과제 설정
아래 기록에서 "coordinates (339, 61)."라는 문구가 있는 줄부터 "at (105, 549)."라는 문구가 있는 줄까지, 양 끝 줄을 포함해 한 줄을 문자열 하나로 하는 JSON 목록에 넣으세요. 빈 줄은 빼세요.

————

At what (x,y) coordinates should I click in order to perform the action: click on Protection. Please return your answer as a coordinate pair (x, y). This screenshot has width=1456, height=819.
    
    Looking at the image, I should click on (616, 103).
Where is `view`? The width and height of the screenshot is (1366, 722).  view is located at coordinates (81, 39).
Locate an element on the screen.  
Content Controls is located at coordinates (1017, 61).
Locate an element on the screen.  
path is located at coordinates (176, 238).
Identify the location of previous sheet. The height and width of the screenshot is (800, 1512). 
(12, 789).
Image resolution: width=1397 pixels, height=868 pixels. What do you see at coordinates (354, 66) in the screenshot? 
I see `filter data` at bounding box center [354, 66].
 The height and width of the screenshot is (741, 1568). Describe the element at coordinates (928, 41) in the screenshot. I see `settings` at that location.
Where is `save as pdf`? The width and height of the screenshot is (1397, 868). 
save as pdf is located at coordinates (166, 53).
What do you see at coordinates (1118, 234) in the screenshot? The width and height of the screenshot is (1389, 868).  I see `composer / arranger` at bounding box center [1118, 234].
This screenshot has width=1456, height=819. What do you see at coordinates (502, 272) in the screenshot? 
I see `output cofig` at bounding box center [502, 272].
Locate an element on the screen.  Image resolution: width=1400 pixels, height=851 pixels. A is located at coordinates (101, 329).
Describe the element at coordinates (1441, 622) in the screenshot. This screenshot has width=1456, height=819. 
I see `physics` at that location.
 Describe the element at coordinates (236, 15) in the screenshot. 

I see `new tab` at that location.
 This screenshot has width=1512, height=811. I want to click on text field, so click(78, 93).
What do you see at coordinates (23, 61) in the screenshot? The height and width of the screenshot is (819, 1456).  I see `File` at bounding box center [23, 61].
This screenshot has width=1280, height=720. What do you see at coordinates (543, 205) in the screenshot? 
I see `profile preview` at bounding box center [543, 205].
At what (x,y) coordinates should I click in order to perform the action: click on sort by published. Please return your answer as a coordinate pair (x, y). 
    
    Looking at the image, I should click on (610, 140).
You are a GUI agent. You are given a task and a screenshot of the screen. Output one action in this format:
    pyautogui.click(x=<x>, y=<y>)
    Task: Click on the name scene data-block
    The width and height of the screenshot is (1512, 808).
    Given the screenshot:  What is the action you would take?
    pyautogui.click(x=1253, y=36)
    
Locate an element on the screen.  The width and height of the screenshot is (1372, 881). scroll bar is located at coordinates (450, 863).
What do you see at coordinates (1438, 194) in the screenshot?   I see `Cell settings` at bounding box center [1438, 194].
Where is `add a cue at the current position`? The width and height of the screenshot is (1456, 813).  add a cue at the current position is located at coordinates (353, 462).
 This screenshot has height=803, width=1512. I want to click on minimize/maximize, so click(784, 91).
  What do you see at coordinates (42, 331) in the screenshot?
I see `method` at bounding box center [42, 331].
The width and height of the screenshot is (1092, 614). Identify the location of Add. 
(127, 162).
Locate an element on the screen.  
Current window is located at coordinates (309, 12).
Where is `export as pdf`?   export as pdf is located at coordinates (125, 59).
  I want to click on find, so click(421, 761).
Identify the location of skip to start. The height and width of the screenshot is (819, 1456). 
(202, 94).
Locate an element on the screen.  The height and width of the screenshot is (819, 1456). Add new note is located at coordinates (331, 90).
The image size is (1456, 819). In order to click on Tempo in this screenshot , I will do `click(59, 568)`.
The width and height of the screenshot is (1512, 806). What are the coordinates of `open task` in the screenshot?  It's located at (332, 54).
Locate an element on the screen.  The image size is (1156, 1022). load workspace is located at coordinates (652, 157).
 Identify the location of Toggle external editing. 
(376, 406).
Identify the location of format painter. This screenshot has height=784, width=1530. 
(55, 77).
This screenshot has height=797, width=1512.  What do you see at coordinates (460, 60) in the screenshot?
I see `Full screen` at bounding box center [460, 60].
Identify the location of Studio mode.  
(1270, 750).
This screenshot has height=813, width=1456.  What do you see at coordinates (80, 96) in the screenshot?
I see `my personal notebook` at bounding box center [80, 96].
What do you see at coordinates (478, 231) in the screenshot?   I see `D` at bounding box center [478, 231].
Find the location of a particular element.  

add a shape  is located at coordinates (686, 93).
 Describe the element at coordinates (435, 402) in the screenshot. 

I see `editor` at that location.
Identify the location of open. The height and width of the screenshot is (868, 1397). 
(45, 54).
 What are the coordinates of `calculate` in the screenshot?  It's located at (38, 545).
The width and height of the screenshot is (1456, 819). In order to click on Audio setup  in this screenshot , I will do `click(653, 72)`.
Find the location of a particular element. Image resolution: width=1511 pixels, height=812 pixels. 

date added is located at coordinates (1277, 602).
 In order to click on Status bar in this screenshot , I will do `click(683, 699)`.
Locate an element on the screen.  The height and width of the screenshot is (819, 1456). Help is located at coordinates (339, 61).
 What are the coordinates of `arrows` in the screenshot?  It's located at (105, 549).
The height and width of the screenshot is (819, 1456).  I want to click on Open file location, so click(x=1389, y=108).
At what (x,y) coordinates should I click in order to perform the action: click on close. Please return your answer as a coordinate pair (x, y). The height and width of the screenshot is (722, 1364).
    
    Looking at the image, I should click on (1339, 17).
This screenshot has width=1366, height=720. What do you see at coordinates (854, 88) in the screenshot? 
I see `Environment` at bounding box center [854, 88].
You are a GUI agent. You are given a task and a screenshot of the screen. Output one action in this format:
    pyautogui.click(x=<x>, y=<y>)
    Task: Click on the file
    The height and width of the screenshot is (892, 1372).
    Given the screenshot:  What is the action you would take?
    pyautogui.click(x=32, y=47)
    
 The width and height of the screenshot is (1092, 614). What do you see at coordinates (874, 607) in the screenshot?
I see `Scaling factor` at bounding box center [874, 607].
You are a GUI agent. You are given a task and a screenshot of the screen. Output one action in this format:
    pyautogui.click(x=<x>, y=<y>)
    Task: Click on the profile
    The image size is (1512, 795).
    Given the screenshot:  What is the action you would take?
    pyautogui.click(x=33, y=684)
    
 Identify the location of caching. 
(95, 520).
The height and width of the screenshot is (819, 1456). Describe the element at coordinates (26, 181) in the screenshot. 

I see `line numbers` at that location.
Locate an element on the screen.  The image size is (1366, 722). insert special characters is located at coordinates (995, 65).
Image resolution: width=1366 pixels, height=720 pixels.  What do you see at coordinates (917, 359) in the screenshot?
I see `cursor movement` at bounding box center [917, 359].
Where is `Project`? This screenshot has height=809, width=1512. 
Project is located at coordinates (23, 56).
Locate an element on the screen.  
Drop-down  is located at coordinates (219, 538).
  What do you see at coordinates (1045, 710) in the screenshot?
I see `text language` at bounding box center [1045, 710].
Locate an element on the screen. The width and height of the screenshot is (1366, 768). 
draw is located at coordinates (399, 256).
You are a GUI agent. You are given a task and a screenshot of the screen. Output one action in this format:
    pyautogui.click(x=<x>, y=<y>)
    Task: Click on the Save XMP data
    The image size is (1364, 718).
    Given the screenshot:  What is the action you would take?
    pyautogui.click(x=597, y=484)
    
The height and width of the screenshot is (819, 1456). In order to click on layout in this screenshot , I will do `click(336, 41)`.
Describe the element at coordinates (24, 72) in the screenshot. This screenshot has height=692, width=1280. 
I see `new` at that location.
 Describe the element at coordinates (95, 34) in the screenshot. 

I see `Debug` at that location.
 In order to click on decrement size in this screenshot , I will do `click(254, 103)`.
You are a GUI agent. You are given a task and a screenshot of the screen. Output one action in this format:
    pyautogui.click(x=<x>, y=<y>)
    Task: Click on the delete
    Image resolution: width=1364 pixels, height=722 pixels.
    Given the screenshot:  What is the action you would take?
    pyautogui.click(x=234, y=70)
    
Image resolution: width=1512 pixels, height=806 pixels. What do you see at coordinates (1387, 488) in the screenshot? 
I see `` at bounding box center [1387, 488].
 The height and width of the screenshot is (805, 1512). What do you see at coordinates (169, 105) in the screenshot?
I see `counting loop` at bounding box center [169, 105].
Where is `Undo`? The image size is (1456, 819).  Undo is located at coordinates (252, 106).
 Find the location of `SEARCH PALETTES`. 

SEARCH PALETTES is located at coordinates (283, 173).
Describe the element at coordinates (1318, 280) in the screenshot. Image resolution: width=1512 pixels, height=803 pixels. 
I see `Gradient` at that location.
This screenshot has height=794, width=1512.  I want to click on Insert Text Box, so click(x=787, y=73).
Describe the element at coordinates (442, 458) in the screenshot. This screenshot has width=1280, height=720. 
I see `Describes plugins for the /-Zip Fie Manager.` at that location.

————

전체 출력
[
  "Locate an element on the screen.  The height and width of the screenshot is (819, 1456). Help is located at coordinates (339, 61).",
  " What are the coordinates of `arrows` in the screenshot?  It's located at (105, 549)."
]